((

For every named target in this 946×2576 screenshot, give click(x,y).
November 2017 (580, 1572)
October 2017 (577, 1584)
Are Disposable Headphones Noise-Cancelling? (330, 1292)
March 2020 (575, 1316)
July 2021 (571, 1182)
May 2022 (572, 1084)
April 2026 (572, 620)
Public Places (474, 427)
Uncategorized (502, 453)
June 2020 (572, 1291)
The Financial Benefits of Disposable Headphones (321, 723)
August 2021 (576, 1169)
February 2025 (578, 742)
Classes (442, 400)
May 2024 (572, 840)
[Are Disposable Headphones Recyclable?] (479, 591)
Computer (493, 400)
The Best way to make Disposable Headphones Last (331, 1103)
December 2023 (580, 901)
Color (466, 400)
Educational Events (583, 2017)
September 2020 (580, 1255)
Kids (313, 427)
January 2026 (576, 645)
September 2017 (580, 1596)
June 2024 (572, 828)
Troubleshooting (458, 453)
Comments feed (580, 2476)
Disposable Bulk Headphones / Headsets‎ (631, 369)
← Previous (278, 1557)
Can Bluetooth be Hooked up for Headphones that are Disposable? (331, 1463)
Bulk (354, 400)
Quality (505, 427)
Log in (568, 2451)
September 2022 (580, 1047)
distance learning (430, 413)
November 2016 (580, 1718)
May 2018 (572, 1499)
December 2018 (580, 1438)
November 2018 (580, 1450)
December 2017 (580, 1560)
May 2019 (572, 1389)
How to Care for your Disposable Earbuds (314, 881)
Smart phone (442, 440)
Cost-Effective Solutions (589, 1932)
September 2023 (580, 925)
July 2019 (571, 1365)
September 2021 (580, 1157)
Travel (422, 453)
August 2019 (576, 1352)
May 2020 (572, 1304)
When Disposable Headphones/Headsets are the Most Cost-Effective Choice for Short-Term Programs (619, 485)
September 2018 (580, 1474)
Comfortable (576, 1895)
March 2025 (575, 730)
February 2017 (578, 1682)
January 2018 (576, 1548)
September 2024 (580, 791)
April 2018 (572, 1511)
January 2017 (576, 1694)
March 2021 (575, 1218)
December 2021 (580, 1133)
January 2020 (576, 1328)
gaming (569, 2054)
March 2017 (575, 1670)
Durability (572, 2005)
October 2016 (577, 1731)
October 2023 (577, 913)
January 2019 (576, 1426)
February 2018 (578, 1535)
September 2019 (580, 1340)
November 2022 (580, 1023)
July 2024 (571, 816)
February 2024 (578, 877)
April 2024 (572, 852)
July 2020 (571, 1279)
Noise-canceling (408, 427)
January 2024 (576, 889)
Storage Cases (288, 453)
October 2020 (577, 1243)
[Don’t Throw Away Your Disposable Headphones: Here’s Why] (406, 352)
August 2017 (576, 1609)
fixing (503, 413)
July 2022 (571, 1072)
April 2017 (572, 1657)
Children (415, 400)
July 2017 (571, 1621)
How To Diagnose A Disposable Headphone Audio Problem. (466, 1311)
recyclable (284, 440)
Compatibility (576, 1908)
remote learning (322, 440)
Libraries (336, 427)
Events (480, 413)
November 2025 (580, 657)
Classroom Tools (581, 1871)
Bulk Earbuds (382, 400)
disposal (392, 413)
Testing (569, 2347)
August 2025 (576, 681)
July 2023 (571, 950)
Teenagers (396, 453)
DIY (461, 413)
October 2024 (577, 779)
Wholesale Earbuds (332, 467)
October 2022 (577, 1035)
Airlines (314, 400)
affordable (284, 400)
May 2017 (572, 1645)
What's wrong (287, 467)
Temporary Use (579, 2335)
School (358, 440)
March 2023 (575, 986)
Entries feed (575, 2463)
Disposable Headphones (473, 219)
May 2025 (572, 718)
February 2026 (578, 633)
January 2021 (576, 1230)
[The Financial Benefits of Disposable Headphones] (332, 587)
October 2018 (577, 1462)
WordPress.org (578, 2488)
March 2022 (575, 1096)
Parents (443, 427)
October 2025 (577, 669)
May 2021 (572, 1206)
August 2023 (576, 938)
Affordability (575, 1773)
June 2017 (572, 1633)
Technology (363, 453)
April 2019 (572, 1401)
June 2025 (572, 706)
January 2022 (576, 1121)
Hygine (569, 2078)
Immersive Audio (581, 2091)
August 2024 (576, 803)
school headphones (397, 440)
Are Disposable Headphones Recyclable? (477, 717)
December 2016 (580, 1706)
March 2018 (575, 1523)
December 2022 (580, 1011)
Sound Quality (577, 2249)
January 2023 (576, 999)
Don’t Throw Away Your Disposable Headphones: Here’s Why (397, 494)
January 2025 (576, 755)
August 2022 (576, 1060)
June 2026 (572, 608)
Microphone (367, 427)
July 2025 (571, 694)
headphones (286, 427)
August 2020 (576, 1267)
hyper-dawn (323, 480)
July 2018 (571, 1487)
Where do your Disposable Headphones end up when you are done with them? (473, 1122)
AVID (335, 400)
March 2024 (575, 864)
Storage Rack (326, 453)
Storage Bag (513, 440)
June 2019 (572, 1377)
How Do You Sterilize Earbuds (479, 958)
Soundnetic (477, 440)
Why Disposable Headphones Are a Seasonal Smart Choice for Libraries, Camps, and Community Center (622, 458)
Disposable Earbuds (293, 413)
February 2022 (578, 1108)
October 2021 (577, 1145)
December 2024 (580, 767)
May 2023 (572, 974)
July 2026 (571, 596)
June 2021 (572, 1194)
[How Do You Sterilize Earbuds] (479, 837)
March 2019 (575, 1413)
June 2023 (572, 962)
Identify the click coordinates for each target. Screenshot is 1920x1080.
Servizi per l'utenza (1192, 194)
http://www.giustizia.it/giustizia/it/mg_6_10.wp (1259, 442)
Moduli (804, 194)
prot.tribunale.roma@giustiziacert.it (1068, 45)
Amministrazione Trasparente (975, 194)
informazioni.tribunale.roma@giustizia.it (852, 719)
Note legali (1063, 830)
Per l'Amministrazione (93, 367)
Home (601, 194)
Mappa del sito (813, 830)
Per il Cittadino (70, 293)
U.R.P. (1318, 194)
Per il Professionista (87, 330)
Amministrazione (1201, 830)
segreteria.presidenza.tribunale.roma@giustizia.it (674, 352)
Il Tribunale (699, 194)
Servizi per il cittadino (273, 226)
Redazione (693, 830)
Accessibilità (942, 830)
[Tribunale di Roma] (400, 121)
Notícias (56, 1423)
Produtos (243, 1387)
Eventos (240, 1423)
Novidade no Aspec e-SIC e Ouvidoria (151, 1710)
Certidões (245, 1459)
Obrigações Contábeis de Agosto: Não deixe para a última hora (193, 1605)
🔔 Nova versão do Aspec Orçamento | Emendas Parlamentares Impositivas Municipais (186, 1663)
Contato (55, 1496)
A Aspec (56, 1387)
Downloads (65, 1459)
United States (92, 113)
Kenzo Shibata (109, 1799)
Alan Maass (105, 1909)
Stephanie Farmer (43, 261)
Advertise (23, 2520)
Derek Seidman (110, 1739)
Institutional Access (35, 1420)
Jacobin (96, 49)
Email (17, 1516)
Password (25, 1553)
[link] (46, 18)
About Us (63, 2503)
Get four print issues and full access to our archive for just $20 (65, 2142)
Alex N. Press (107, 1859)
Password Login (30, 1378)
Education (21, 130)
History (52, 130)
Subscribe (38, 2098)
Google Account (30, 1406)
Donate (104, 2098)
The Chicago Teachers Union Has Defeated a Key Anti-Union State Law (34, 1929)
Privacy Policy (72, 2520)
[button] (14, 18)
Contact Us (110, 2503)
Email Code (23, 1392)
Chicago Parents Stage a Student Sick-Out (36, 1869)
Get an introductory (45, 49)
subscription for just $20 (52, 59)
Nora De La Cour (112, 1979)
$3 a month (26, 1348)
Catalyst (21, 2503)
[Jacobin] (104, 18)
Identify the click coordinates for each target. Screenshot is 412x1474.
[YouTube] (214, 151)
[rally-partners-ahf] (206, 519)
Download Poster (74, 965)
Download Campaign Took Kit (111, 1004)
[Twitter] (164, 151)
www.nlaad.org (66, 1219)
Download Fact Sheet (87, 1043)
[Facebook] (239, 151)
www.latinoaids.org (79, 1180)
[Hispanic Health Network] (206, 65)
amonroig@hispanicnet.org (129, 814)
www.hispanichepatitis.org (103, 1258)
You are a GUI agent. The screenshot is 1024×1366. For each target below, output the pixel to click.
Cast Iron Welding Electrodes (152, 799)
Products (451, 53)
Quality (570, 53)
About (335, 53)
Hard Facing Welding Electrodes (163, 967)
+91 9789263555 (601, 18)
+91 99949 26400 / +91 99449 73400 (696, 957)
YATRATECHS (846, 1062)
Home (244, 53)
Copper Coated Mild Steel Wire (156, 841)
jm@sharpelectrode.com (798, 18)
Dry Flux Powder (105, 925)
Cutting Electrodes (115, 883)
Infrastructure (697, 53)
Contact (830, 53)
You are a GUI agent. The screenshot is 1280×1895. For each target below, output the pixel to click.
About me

))

Your goal ::
Look back at the data above. Transcribe exactly the lines starting at the line that contains "Public Places (474, 427)" and ending at the line that contains "April 2018 (572, 1511)".

Your response ::
Public Places (474, 427)
Uncategorized (502, 453)
June 2020 (572, 1291)
The Financial Benefits of Disposable Headphones (321, 723)
August 2021 (576, 1169)
February 2025 (578, 742)
Classes (442, 400)
May 2024 (572, 840)
[Are Disposable Headphones Recyclable?] (479, 591)
Computer (493, 400)
The Best way to make Disposable Headphones Last (331, 1103)
December 2023 (580, 901)
Color (466, 400)
Educational Events (583, 2017)
September 2020 (580, 1255)
Kids (313, 427)
January 2026 (576, 645)
September 2017 (580, 1596)
June 2024 (572, 828)
Troubleshooting (458, 453)
Comments feed (580, 2476)
Disposable Bulk Headphones / Headsets‎ (631, 369)
← Previous (278, 1557)
Can Bluetooth be Hooked up for Headphones that are Disposable? (331, 1463)
Bulk (354, 400)
Quality (505, 427)
Log in (568, 2451)
September 2022 (580, 1047)
distance learning (430, 413)
November 2016 (580, 1718)
May 2018 (572, 1499)
December 2018 (580, 1438)
November 2018 (580, 1450)
December 2017 (580, 1560)
May 2019 (572, 1389)
How to Care for your Disposable Earbuds (314, 881)
Smart phone (442, 440)
Cost-Effective Solutions (589, 1932)
September 2023 (580, 925)
July 2019 (571, 1365)
September 2021 (580, 1157)
Travel (422, 453)
August 2019 (576, 1352)
May 2020 (572, 1304)
When Disposable Headphones/Headsets are the Most Cost-Effective Choice for Short-Term Programs (619, 485)
September 2018 (580, 1474)
Comfortable (576, 1895)
March 2025 (575, 730)
February 2017 (578, 1682)
January 2018 (576, 1548)
September 2024 (580, 791)
April 2018 (572, 1511)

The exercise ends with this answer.